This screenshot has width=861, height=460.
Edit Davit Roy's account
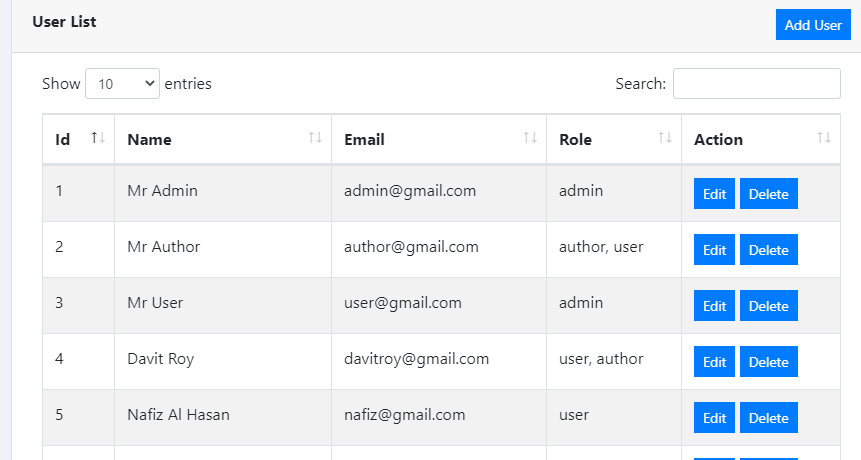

...

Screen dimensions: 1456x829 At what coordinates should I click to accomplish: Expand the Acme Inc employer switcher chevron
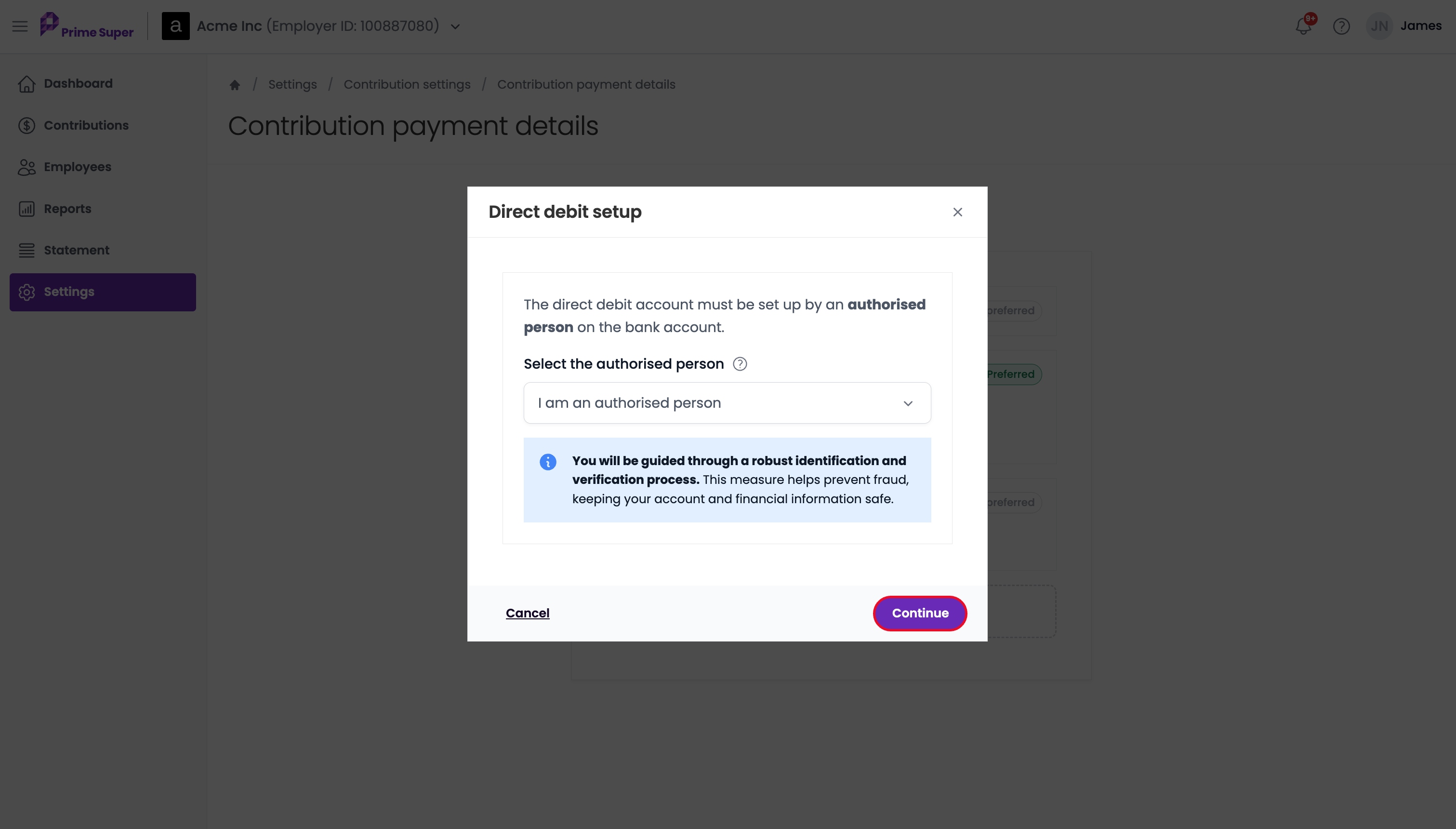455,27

...

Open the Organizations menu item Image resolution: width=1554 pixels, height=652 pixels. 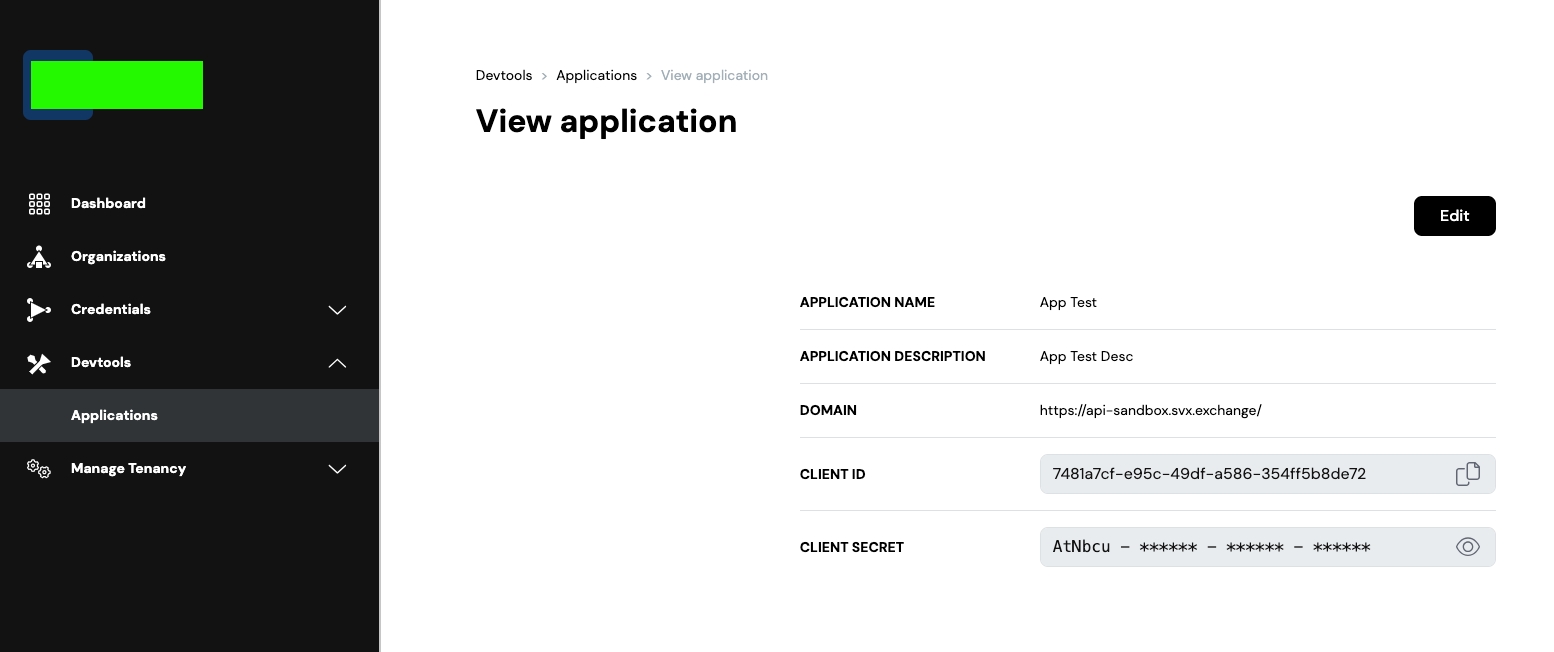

> **WORK INSTRUCTIONS**:
The range runs from the line with "This screenshot has width=861, height=460." up to and including the line with "Edit Davit Roy's account" in the listing above; please write out exactly those lines and nothing more.

> **WRITTEN REPLY**:
This screenshot has width=861, height=460.
Edit Davit Roy's account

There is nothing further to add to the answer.